Il est 7h30 lorsque j’entame cette étape qui est longue, plus de 30km, difficile, et avec peu de possibilités de logement à l’arrivée. Jacques et bien d’autres ont réservé, pas moi. Je continue obtu et considère que ça va à l’encontre de l’esprit du Caminho où tu t’en remets à Santiago. J’ai toujours la foi, je trouverai une couche.

Pas de possibilité d’étendre le linge lavé alors tu comptes sur le soleil

Finalement j’aurais dû prendre une demi pointure de plus pour mes chaussures de marche. Hier je me suis fait une ampoule au petit doigt du pied droit qui rajoute à la douleur de ma hanche gauche. Comme ça je boîte des deux jambes !

Bonne idée, sa maison sur un bateau

L’étape du jour est agricole avec des champs, des fermes et beaucoup de tracteurs.
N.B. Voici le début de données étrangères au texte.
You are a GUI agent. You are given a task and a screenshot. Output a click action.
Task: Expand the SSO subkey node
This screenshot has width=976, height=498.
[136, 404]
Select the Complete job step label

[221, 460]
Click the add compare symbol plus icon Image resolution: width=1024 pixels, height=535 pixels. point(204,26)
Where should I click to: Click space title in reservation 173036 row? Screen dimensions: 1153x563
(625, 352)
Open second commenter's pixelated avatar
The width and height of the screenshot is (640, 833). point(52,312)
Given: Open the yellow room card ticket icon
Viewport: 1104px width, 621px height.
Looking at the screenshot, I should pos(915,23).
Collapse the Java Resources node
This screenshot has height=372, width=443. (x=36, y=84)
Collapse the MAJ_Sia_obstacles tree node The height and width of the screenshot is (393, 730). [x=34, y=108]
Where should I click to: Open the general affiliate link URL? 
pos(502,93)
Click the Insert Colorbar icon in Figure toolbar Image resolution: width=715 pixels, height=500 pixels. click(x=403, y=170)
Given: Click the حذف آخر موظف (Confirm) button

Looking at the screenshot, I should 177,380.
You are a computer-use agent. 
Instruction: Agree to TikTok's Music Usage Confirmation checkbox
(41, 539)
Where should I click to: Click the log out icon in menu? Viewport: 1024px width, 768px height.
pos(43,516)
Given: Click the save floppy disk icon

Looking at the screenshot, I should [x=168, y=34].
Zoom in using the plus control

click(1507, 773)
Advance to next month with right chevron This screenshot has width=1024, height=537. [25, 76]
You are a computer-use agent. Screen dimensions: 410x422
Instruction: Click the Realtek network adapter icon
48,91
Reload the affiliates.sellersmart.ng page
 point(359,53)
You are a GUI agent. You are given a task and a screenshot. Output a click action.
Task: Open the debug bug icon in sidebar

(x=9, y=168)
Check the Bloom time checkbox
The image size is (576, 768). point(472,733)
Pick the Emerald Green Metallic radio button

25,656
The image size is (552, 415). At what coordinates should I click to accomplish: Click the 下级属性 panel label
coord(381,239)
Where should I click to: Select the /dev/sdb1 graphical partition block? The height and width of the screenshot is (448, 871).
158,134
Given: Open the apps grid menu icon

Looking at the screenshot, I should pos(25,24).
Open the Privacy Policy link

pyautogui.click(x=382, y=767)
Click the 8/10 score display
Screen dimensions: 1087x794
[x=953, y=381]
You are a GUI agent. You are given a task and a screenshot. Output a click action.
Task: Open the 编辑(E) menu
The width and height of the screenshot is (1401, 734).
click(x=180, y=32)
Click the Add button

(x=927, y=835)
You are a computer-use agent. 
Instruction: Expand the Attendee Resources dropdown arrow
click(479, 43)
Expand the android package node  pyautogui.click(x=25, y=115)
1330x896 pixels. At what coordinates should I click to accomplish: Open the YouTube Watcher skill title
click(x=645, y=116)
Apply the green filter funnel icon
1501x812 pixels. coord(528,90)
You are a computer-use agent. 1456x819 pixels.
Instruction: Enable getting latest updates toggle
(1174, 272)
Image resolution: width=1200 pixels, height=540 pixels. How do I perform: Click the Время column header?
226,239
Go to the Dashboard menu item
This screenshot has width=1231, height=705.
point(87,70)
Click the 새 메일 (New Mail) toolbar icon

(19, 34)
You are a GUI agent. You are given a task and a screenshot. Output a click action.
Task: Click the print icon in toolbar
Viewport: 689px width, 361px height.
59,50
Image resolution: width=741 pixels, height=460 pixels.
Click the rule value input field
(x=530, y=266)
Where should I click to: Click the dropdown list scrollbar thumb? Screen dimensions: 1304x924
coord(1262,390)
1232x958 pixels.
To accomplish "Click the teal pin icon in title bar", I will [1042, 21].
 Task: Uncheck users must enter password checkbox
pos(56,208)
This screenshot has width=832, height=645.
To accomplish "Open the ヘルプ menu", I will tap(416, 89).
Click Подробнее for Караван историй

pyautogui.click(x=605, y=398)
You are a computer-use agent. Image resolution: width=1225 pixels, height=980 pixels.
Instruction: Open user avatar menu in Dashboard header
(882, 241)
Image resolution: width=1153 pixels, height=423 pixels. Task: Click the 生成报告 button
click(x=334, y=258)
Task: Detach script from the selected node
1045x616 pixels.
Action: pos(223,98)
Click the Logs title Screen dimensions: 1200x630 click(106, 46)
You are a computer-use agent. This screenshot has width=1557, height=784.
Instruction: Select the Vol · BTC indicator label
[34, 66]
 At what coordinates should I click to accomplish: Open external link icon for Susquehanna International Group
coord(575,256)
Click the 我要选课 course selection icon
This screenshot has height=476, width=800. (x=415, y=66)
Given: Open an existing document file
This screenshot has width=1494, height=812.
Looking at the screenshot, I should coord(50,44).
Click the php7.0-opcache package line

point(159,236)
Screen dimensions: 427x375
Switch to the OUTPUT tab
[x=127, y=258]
Je vois un peu plus de pèlerins aujourd’hui, Harry un irlandais et tout un groupe qui passe en faisant beaucoup de bruit…. pas trop dans l’esprit du Caminho.

Après Valada ça devient dur. De la terre battue, de la poussière, tu ne croises personne et il n’y a ni hôtel, ni restaurant, ni bar, ni point d’eau, pas de banc, même pas un tronc ou une pierre pour t’asseoir. Et tout ça pendant des heures, sur 16km et sous un soleil de plomb.

En fait ça me brûle sur les bras et la nuque et je décide de mettre mon chapeau du désert.

Un soleil de plomb qui te brûle

Je souffre de partout, Santarém semble inaccessible et même le moral en prend un coup. En plus, les derniers kilomètres sont en montée ! C’est certainement l’une des épreuves les plus difficiles que j’aie subie. Je suis détruit et prie Santiago de m’assurer une couche à l’arrivée : je n’aurais pas d’énergie pour marcher les 12km supplémentaires pour trouver un autre un gîte potentiel.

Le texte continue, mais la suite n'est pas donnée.